The members of the Horizon School Division Board of Trustees posed for this picture to promote the idea that they care about education. However, according to the Board’s latest press release,”Lord’s Prayer in Schools,” the Board believes that prayer is an important component in education:
As an inclusive learning environment that recognizes diversity and promotes understanding and respect for individuals and groups, the Horizon School Division Board of Trustees recognizes the complexity of decisions regarding the direction of religious practices within its schools. Trustees are also sensitive to the inherent dignity of all persons and the diverse cultural and religious composition of its families. Upon gathering, processing, and evaluating information from multiple sources and extensive deliberation, the Board of Trustees, guided by its beliefs and values, and considering the interests of all the students the jurisdiction serves, has motioned that under some circumstances schools can play a role in supporting parents with regard to religious practice as afforded within the School Act and provisions set forth within section 93 of the Constitution Act of 1867 as amended by section 17 of the 1905 Alberta Act which references section 137 and 138 of the Ordinance of the Northwest Territories. [my emphasis]
Oh lord! The trustees, guided by their beliefs and values, have directed the schools “currently reciting the Lord’s Prayer as part of their opening ceremonies to continue to do so.”
Dr. Hamman Elementary school, which is part of the Horizon School Division is not currently reciting the Lord’s prayer, so it is not included in the boards decision because
On Nov. 6, 2013 [a parent, Melanie] Bell filed a formal letter of complaint to the Horizon School Division, and last week, it was confirmed that the Lord’s Prayer had been dropped until the board decides how to proceed.

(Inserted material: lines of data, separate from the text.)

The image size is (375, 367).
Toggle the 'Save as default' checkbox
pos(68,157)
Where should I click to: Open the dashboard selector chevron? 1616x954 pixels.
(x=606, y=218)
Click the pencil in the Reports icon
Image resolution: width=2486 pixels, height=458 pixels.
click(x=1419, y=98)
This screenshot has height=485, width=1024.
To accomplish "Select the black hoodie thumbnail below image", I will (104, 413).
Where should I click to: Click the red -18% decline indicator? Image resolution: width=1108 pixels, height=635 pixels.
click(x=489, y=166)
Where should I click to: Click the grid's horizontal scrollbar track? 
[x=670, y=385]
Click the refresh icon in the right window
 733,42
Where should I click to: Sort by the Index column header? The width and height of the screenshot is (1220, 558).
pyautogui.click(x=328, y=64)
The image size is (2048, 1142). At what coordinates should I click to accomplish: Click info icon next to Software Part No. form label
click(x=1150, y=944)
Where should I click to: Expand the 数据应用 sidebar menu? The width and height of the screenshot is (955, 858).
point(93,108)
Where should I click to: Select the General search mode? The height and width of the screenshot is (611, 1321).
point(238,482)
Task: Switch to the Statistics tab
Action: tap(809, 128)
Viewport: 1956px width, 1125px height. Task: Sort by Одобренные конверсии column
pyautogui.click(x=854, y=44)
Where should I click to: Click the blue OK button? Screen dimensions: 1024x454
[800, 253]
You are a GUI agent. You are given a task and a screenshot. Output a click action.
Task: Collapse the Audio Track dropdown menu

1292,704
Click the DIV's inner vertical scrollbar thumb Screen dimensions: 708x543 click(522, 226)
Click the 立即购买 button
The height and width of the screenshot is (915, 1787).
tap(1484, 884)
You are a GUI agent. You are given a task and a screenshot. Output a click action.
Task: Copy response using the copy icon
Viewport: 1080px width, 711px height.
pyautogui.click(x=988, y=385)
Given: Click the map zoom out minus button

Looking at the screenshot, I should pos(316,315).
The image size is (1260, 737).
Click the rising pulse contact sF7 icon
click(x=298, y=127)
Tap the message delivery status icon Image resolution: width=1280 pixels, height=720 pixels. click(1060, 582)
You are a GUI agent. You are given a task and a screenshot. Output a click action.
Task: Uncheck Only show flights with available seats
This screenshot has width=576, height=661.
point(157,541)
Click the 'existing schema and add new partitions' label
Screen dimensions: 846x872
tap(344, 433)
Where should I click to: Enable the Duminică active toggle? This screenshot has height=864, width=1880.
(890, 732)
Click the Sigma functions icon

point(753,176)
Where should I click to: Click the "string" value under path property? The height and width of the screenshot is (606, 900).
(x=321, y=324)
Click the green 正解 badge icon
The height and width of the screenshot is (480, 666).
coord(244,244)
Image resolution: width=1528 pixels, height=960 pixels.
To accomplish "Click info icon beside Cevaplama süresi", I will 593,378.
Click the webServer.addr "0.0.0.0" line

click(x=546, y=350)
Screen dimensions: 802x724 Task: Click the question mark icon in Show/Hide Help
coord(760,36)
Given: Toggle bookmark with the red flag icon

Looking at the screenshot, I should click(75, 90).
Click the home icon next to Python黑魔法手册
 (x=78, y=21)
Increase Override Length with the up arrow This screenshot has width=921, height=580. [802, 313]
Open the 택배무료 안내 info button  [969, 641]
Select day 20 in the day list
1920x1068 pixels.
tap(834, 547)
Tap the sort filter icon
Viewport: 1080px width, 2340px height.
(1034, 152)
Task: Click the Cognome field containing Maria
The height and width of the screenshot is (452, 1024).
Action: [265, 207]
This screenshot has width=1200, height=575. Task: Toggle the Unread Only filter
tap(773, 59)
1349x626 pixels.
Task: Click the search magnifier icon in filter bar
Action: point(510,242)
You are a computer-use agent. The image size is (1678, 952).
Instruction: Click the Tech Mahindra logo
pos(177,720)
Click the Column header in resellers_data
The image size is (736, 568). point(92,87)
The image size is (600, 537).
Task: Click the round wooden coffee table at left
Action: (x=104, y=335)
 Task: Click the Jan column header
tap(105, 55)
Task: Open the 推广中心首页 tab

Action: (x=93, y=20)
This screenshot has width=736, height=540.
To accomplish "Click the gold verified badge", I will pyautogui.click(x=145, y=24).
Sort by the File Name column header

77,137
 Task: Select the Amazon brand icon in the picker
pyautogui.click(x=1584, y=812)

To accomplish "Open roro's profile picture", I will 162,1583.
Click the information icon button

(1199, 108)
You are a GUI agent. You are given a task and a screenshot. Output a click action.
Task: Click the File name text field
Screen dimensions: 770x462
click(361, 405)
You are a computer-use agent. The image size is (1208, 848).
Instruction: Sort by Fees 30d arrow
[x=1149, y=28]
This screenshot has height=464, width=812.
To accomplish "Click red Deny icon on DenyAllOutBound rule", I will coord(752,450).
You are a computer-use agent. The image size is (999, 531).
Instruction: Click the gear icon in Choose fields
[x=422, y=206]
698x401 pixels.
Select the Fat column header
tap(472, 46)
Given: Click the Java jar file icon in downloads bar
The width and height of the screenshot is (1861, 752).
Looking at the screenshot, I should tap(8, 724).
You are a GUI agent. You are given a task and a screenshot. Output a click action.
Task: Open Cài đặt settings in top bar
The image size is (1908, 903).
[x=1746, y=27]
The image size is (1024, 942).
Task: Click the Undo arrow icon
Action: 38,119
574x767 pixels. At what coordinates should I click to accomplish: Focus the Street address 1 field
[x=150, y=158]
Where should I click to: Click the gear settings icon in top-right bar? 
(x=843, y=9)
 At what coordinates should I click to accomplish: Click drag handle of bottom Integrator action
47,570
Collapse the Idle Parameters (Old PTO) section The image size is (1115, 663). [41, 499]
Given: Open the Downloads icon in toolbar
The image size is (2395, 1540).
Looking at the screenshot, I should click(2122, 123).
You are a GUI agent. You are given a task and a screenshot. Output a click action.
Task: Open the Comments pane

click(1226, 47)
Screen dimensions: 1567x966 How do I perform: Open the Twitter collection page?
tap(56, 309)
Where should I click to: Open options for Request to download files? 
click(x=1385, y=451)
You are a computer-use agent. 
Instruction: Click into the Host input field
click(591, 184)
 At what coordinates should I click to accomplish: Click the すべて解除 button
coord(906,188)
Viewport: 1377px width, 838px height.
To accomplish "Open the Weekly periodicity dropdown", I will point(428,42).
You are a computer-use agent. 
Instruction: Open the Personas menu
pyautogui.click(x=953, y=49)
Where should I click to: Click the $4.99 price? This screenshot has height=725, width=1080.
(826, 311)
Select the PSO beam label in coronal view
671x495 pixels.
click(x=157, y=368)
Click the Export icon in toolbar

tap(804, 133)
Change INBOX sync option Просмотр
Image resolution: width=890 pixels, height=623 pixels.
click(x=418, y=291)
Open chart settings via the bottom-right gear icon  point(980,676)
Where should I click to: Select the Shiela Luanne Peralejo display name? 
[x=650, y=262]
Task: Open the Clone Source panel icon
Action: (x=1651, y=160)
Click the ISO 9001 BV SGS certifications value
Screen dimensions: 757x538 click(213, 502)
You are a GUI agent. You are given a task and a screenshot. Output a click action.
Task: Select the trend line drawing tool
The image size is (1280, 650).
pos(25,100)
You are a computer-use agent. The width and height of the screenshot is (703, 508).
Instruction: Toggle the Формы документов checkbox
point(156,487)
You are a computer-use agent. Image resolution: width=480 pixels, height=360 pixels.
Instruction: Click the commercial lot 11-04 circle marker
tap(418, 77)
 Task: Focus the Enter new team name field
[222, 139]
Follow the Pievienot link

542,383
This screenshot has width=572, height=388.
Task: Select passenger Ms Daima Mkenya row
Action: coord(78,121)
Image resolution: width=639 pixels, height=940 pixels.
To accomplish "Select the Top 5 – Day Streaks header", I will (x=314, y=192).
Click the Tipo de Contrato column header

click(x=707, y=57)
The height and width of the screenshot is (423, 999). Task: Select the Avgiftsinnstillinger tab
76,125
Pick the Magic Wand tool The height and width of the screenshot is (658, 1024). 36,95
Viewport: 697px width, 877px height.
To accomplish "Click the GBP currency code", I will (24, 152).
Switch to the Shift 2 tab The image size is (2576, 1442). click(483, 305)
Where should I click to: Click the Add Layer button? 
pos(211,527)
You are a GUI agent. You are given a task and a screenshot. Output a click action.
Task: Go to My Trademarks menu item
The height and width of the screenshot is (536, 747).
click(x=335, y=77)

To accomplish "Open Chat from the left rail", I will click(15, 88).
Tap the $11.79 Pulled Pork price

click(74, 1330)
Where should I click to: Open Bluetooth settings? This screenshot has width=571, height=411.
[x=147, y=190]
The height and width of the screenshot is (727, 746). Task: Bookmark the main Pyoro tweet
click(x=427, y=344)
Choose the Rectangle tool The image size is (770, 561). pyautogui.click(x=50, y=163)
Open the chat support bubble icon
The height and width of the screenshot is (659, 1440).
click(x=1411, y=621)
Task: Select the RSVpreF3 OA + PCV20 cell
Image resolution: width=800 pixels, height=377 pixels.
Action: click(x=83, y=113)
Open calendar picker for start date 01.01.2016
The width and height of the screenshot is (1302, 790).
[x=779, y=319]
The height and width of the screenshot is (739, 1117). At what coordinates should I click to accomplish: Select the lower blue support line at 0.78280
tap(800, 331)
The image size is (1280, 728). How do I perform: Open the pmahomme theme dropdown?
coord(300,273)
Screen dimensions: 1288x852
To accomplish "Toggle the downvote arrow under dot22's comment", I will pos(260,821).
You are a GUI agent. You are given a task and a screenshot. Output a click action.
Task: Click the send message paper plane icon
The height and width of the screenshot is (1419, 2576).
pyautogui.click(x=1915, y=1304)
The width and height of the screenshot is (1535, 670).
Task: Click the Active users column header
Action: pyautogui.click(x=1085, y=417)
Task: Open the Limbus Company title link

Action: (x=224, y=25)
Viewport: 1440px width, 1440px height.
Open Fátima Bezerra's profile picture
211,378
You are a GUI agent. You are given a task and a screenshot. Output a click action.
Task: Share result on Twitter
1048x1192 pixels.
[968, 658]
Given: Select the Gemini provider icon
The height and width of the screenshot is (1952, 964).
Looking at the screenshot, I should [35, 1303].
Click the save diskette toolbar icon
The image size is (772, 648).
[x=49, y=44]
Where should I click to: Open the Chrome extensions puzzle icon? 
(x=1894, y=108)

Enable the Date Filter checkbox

In the true spirit of procrastination, the trustees will deal with the Dr. Hamman school Lord’s prayer issue later.
The press release contradicts the board’s assertion that it cares about education and “recognizes diversity and promotes understanding and respect for individuals and groups.” Although Melanie Bell’s son, a Dr. Hamman student, doesn’t have to hear or recite the Lord’s prayer, for now, students like Bell who attend one of the other 5 schools where the Lord’s prayer is recited daily are, regardless of their belief or non-belief,” expected to know the words and participate.”
The members of the Horizon School Division Board of Trustees need to think beyond their personal beliefs and values when they do the job for which they were elected: demonstrate a commitment to ensuring academic excellence and inconclusiveness for all students in Horizon School Division No. 67.